A word-for-word repeat of all the data is the goal.

Extracted records
- Opening Delimiter -
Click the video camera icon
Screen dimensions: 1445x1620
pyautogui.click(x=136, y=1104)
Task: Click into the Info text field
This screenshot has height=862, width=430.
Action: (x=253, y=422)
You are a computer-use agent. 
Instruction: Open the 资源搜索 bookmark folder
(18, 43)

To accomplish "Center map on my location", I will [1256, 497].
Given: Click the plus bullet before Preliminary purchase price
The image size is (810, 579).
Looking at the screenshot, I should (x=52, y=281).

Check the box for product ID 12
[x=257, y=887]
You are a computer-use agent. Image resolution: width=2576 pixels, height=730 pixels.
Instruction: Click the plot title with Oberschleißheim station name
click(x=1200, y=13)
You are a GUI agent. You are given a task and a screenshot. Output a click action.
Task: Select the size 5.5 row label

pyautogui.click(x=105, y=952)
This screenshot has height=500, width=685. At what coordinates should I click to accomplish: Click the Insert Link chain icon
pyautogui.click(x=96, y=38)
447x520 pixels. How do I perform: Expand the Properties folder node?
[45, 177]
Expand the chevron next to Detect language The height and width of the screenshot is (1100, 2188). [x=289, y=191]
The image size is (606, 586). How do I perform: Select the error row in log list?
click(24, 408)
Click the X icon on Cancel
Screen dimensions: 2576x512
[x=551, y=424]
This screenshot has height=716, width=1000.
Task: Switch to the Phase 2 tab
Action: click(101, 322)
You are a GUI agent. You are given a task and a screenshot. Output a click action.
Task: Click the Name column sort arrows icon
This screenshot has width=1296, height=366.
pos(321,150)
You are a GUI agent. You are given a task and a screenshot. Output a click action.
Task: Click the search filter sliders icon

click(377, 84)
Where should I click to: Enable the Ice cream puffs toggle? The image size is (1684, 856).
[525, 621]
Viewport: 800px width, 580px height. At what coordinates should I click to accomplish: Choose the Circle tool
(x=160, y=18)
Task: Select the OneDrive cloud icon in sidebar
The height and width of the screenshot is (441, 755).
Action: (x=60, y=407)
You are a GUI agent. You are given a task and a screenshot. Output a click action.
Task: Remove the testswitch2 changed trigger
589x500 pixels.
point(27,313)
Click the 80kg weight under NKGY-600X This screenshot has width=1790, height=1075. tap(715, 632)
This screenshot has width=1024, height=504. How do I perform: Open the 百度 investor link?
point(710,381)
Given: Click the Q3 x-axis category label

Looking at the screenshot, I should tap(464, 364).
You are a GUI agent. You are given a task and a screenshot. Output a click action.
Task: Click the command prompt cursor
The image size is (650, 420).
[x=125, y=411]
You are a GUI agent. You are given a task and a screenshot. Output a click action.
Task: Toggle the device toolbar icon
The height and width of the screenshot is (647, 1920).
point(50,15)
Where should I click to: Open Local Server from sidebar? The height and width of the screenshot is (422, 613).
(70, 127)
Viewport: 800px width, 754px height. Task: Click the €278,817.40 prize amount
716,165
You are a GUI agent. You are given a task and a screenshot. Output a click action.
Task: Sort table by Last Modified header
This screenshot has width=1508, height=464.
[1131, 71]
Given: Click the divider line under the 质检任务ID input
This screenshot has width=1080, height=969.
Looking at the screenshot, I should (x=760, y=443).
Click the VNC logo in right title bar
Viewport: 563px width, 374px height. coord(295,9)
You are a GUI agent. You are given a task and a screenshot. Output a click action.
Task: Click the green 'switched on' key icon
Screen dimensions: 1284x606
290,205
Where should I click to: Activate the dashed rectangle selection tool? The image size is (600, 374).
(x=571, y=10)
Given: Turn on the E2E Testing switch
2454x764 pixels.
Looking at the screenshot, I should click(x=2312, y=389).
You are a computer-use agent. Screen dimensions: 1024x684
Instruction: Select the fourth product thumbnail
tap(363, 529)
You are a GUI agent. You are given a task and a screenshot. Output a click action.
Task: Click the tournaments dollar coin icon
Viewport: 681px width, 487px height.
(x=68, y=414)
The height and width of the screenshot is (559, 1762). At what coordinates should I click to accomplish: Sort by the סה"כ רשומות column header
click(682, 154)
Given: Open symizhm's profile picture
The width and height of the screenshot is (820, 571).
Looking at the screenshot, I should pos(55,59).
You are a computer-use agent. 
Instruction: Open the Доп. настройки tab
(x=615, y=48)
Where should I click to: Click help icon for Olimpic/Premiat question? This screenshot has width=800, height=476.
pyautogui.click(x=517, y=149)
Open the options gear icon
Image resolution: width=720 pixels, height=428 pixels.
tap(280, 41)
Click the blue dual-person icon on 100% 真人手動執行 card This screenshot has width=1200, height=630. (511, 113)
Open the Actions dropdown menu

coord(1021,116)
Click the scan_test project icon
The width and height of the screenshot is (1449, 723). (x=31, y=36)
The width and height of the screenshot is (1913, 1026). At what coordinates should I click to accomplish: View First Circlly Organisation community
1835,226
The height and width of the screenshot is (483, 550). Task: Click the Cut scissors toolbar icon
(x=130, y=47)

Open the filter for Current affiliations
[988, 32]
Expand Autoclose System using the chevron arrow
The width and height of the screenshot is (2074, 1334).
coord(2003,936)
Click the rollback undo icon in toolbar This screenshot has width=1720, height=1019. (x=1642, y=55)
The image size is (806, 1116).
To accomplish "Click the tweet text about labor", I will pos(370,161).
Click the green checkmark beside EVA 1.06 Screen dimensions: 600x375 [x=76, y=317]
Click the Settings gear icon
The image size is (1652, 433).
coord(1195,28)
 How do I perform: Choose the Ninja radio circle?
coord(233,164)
- Closing Delimiter -
Result for this exercise
Click the video camera icon
Screen dimensions: 1445x1620
pyautogui.click(x=136, y=1104)
Task: Click into the Info text field
This screenshot has height=862, width=430.
Action: (x=253, y=422)
You are a computer-use agent. 
Instruction: Open the 资源搜索 bookmark folder
(18, 43)

To accomplish "Center map on my location", I will [1256, 497].
Given: Click the plus bullet before Preliminary purchase price
The image size is (810, 579).
Looking at the screenshot, I should (x=52, y=281).

Check the box for product ID 12
[x=257, y=887]
You are a computer-use agent. Image resolution: width=2576 pixels, height=730 pixels.
Instruction: Click the plot title with Oberschleißheim station name
click(x=1200, y=13)
You are a GUI agent. You are given a task and a screenshot. Output a click action.
Task: Select the size 5.5 row label

pyautogui.click(x=105, y=952)
This screenshot has height=500, width=685. At what coordinates should I click to accomplish: Click the Insert Link chain icon
pyautogui.click(x=96, y=38)
447x520 pixels. How do I perform: Expand the Properties folder node?
[45, 177]
Expand the chevron next to Detect language The height and width of the screenshot is (1100, 2188). [x=289, y=191]
The image size is (606, 586). How do I perform: Select the error row in log list?
click(24, 408)
Click the X icon on Cancel
Screen dimensions: 2576x512
[x=551, y=424]
This screenshot has height=716, width=1000.
Task: Switch to the Phase 2 tab
Action: click(101, 322)
You are a GUI agent. You are given a task and a screenshot. Output a click action.
Task: Click the Name column sort arrows icon
This screenshot has width=1296, height=366.
pos(321,150)
You are a GUI agent. You are given a task and a screenshot. Output a click action.
Task: Click the search filter sliders icon

click(377, 84)
Where should I click to: Enable the Ice cream puffs toggle? The image size is (1684, 856).
[525, 621]
Viewport: 800px width, 580px height. At what coordinates should I click to accomplish: Choose the Circle tool
(x=160, y=18)
Task: Select the OneDrive cloud icon in sidebar
The height and width of the screenshot is (441, 755).
Action: (x=60, y=407)
You are a GUI agent. You are given a task and a screenshot. Output a click action.
Task: Remove the testswitch2 changed trigger
589x500 pixels.
point(27,313)
Click the 80kg weight under NKGY-600X This screenshot has width=1790, height=1075. tap(715, 632)
This screenshot has width=1024, height=504. How do I perform: Open the 百度 investor link?
point(710,381)
Given: Click the Q3 x-axis category label

Looking at the screenshot, I should tap(464, 364).
You are a GUI agent. You are given a task and a screenshot. Output a click action.
Task: Click the command prompt cursor
The image size is (650, 420).
[x=125, y=411]
You are a GUI agent. You are given a task and a screenshot. Output a click action.
Task: Toggle the device toolbar icon
The height and width of the screenshot is (647, 1920).
point(50,15)
Where should I click to: Open Local Server from sidebar? The height and width of the screenshot is (422, 613).
(70, 127)
Viewport: 800px width, 754px height. Task: Click the €278,817.40 prize amount
716,165
You are a GUI agent. You are given a task and a screenshot. Output a click action.
Task: Sort table by Last Modified header
This screenshot has width=1508, height=464.
[1131, 71]
Given: Click the divider line under the 质检任务ID input
This screenshot has width=1080, height=969.
Looking at the screenshot, I should (x=760, y=443).
Click the VNC logo in right title bar
Viewport: 563px width, 374px height. coord(295,9)
You are a GUI agent. You are given a task and a screenshot. Output a click action.
Task: Click the green 'switched on' key icon
Screen dimensions: 1284x606
290,205
Where should I click to: Activate the dashed rectangle selection tool? The image size is (600, 374).
(x=571, y=10)
Given: Turn on the E2E Testing switch
2454x764 pixels.
Looking at the screenshot, I should click(x=2312, y=389).
You are a computer-use agent. Screen dimensions: 1024x684
Instruction: Select the fourth product thumbnail
tap(363, 529)
You are a GUI agent. You are given a task and a screenshot. Output a click action.
Task: Click the tournaments dollar coin icon
Viewport: 681px width, 487px height.
(x=68, y=414)
The height and width of the screenshot is (559, 1762). At what coordinates should I click to accomplish: Sort by the סה"כ רשומות column header
click(682, 154)
Given: Open symizhm's profile picture
The width and height of the screenshot is (820, 571).
Looking at the screenshot, I should pos(55,59).
You are a computer-use agent. 
Instruction: Open the Доп. настройки tab
(x=615, y=48)
Where should I click to: Click help icon for Olimpic/Premiat question? This screenshot has width=800, height=476.
pyautogui.click(x=517, y=149)
Open the options gear icon
Image resolution: width=720 pixels, height=428 pixels.
tap(280, 41)
Click the blue dual-person icon on 100% 真人手動執行 card This screenshot has width=1200, height=630. (511, 113)
Open the Actions dropdown menu

coord(1021,116)
Click the scan_test project icon
The width and height of the screenshot is (1449, 723). (x=31, y=36)
The width and height of the screenshot is (1913, 1026). At what coordinates should I click to accomplish: View First Circlly Organisation community
1835,226
The height and width of the screenshot is (483, 550). Task: Click the Cut scissors toolbar icon
(x=130, y=47)

Open the filter for Current affiliations
[988, 32]
Expand Autoclose System using the chevron arrow
The width and height of the screenshot is (2074, 1334).
coord(2003,936)
Click the rollback undo icon in toolbar This screenshot has width=1720, height=1019. (x=1642, y=55)
The image size is (806, 1116).
To accomplish "Click the tweet text about labor", I will pos(370,161).
Click the green checkmark beside EVA 1.06 Screen dimensions: 600x375 [x=76, y=317]
Click the Settings gear icon
The image size is (1652, 433).
coord(1195,28)
 How do I perform: Choose the Ninja radio circle?
coord(233,164)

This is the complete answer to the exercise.